Michel Barnier (LR) appelle à « stopper les regroupements familiaux »

Création : 17 mai 2021
Dernière modification : 22 juin 2022

Autrice : Elina Guesnon, master de Politiques de Coopération Internationale, Sciences Po Saint-Germain en Laye

Relectrice : Tania Racho, docteure en droit européen, Université Paris II Panthéon-Assas

Source : RTL, Le Grand Jury, 9 mai 2021, 17'

Le regroupement familial étant prévu à la fois par notre Constitution et par le droit européen il est impossible de le suspendre ou de le supprimer.
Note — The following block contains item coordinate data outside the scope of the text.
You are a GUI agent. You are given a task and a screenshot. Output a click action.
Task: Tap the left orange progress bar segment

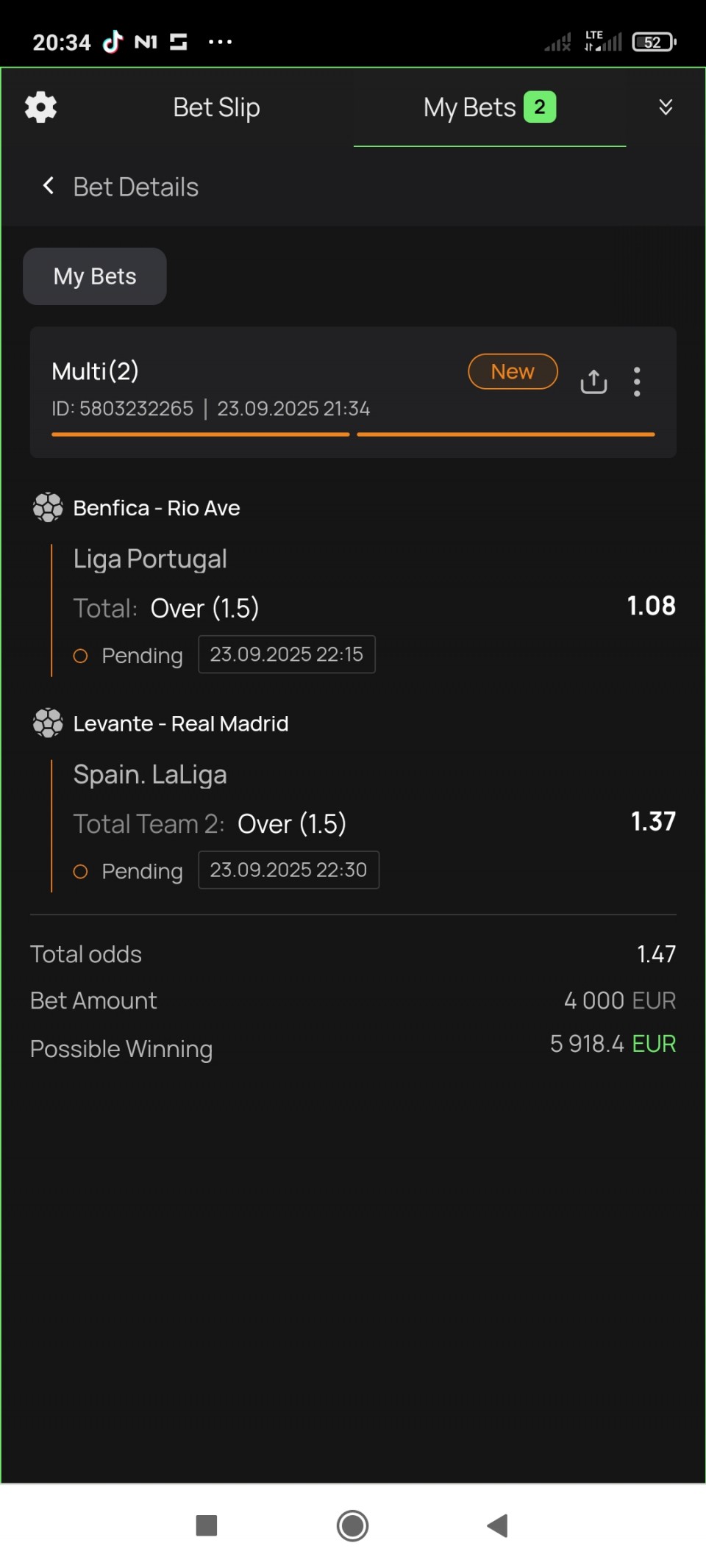tap(200, 434)
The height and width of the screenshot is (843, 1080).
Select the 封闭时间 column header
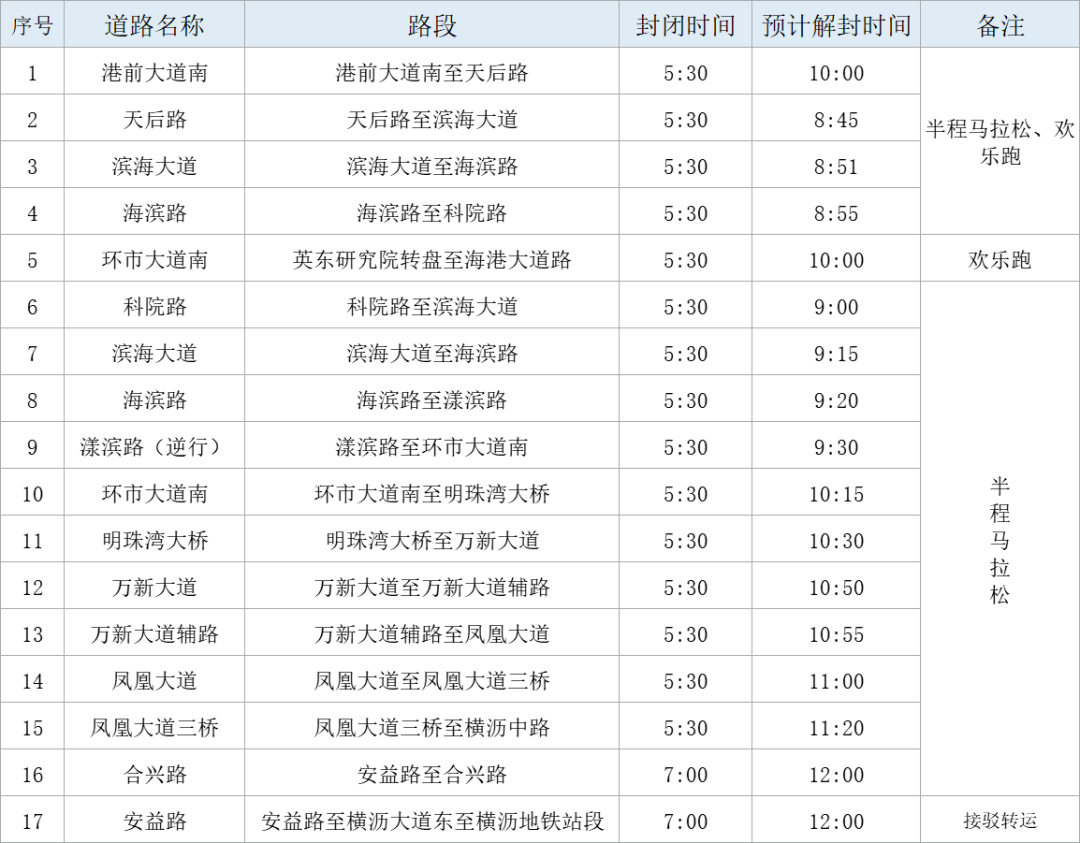coord(685,26)
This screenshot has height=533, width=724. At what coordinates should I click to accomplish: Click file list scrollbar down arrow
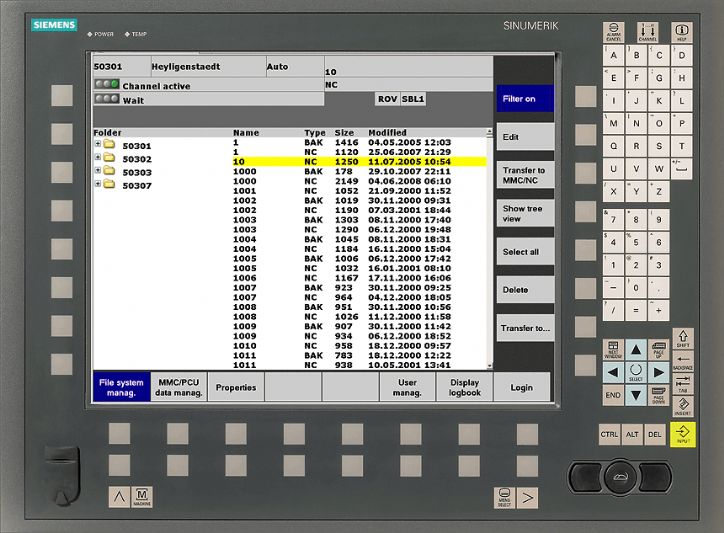489,366
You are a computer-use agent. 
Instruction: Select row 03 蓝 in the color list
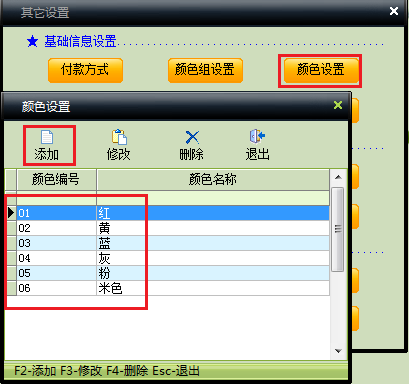point(173,243)
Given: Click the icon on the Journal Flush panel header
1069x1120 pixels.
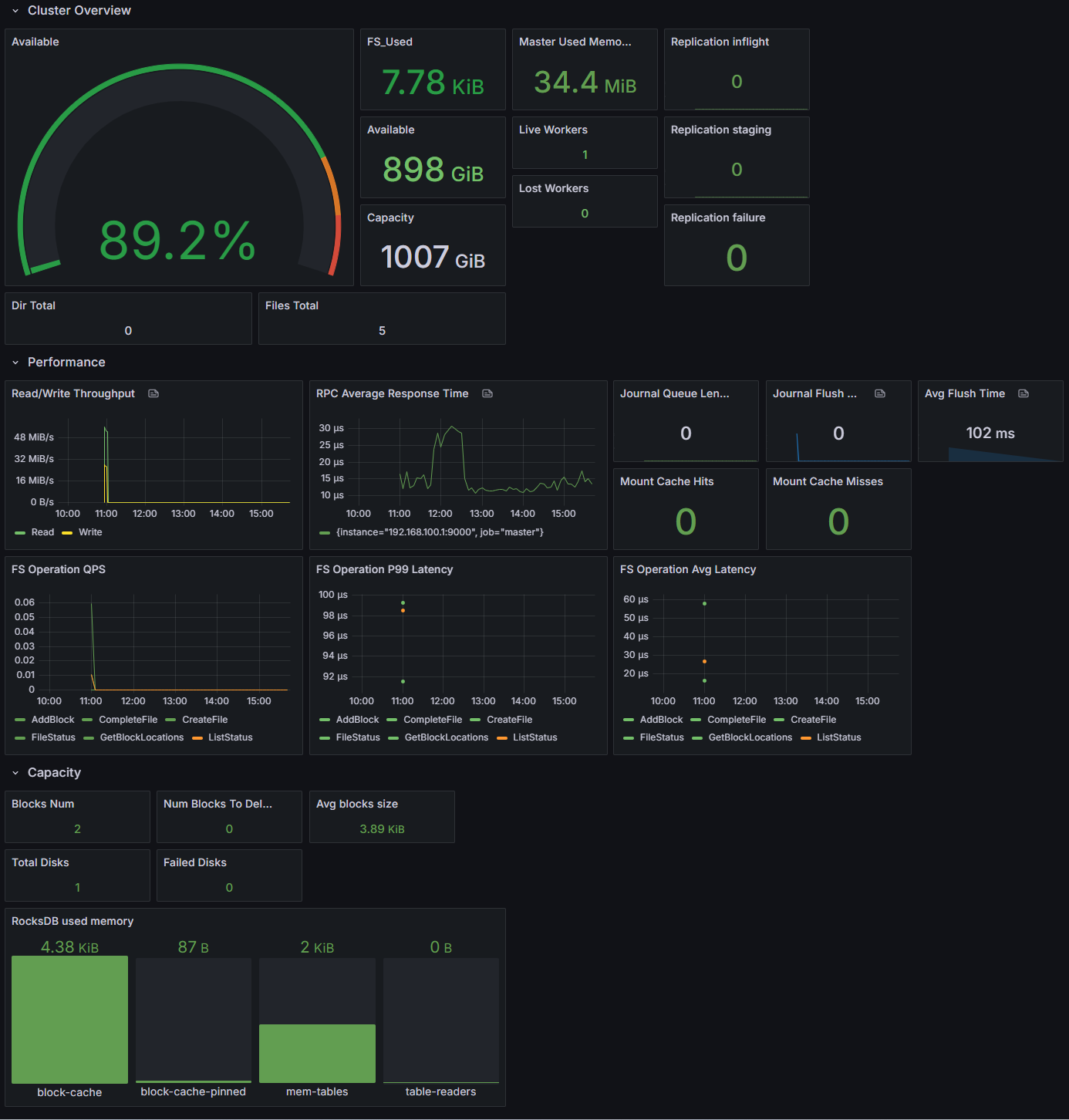Looking at the screenshot, I should (x=880, y=394).
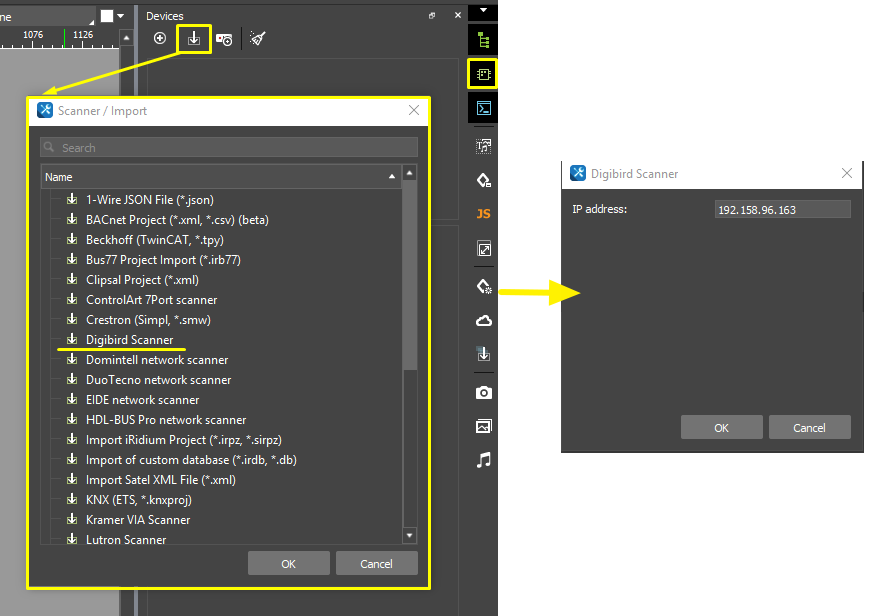Click OK in Scanner / Import dialog
The image size is (879, 616).
coord(288,564)
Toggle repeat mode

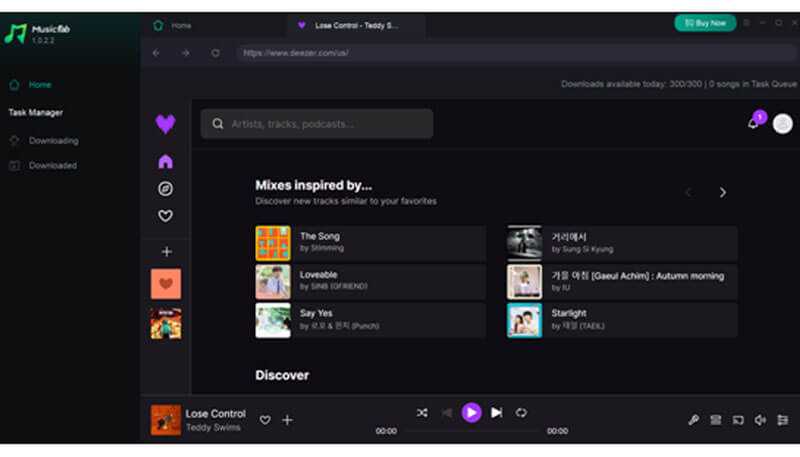click(521, 412)
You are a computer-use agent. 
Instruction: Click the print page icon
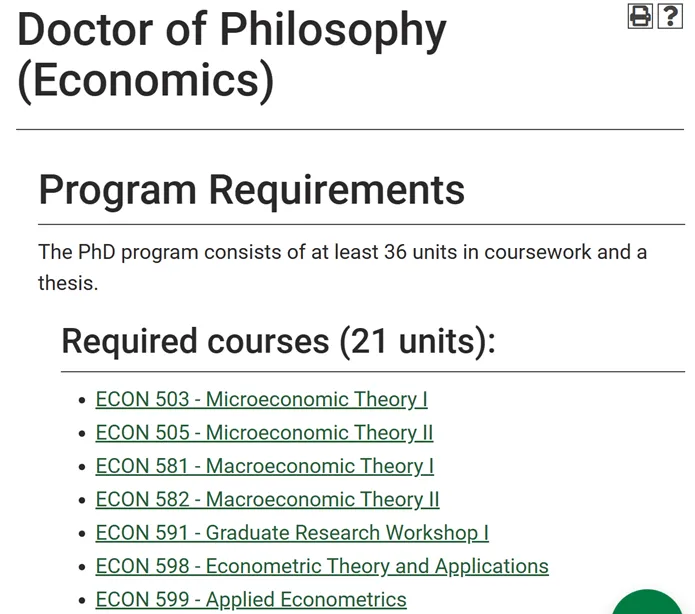[640, 16]
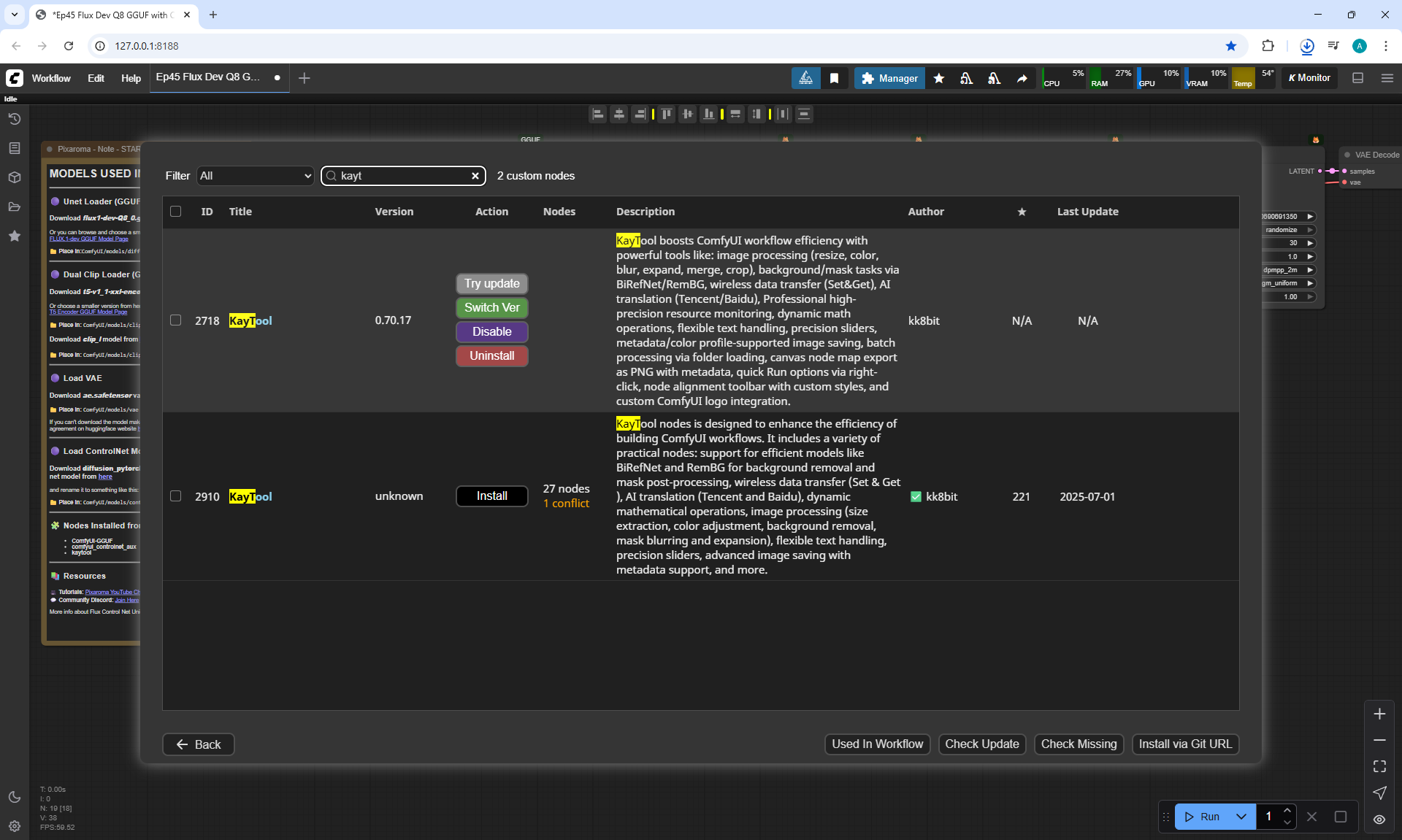
Task: Click the bookmark icon in top toolbar
Action: pyautogui.click(x=834, y=78)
D’autant plus que le Conseil d’État a déjà censuré récemment une décision du gouvernement visant à interrompre la délivrance de visas de regroupement familial.

Michel Barnier, ancien négociateur du Brexit pour l’Union européenne, souhaite un moratoire pour ‘’évaluer les politiques et procédures’’ en matière migratoire. Il a précisé que les regroupements familiaux seraient stoppés pour ‘’remettre à plat’’ la politique migratoire française et créer un consensus national. Or suspendre le droit au regroupement familial est impossible, car c’est une violation de la Constitution et du droit de l’Union européenne, ce qui a été réaffirmé plusieurs fois par les juges.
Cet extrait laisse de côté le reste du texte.